Her song “I Feel Love,” reportedly made the most impact. Its all-electronic arrangement was a startling new sound for a pop song, and its contrast of human voice versus synthetic backdrop would echo through countless club hits in its wake, according to The New York Times.
She was being promoted as a sex goddess and that did not resonate well with her. She told Ebony magazine in 1977 that “I’m not just sex, sex, sex. I would never want to be a one-dimensional person like that.”
She released an orchestral album, “Once Upon a Time,” a set of songs telling a Cinderella story, and then a live album in 1978, “Live and More,” which yielded a hit with a version of “MacArthur Park.” That was the first of four No. 1 singles she would have in a year, followed by “Hot Stuff,” “Bad Girls” and a duet with Barbra Streisand, “No More Tears (Enough Is Enough).”
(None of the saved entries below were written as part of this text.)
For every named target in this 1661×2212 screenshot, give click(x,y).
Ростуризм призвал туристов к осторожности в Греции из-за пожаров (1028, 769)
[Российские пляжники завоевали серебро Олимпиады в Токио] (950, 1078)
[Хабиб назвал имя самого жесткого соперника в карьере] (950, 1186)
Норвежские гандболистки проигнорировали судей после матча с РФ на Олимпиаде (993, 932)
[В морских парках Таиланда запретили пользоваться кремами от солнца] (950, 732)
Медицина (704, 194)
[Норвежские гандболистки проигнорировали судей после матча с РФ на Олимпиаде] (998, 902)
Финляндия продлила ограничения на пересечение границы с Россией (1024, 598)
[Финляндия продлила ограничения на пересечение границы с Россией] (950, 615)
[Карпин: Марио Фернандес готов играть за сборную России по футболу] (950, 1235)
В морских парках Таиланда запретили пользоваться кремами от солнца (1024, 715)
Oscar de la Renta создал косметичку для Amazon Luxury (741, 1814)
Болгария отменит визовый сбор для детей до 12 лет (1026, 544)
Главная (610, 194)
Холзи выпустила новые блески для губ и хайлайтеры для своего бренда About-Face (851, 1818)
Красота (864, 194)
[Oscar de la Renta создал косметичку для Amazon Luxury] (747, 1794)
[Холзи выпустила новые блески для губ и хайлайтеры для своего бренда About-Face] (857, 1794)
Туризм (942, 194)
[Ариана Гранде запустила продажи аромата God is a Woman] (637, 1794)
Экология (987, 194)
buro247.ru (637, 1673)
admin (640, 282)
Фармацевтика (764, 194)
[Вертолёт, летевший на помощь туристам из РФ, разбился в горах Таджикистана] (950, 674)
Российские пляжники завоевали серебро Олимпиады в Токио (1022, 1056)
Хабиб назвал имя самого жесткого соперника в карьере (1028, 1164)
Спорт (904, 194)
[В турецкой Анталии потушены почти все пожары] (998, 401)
Summer won her first Grammy Award for best R&B vocal performance, female with “Last Dance,” a song by Paul Jabara. It was introduced on the soundtrack to the 1978 movie “Thank God It’s Friday” and has ended many a wedding party ever since.
Her 1979 double album, “Bad Girls,” with songs like “Hot Stuff” won a Grammy for best rock vocal performance, female. Her first collection of hits, “On the Radio: Greatest Hits Volumes 1 and 2,” also reached No. 1 in 1979, and the newly recorded title song was a Top 10 single.
“Heaven Knows,” was another hit from 1979, a song Summer recorded with the group Brooklyn Dreams. It reached No. 4 on the pop chart. She then married one of the singers in the group, Bruce Sudano, in 1980.
She moved from Casablanca to Geffen Records. She tried new wave rock in 1981. She then switched to R&B in 1982. In 1983, her song “He’s a Rebel,” won a Grammy for best inspirational performance.
In the 1990s, Summer continued to record and perform. She and Sudano moved to Nashville and wrote songs together, including a No. 1 country single for Dolly Parton, “Starting Over Again.” A 1997 remix of a song she recorded in 1992 with Moroder, “Carry On,” won her the first Grammy given for best dance music.
In the 2000s, three songs from her last studio album, “Crayons,” in 2008, reached No. 1 on that chart, as well as, her final one, “To Paris With Love,” in 2010. “This music will always be with us,” Ms. Summer told The New York Times in 2003. “I mean, whether they call it disco music or hip-hop or bebop or flip-flop, whatever they’re going to call it, I think music to dance to will always be with us.”
The legend battled cancer and died on May 17, 2012, at her home in Naples, Fla. She was 63.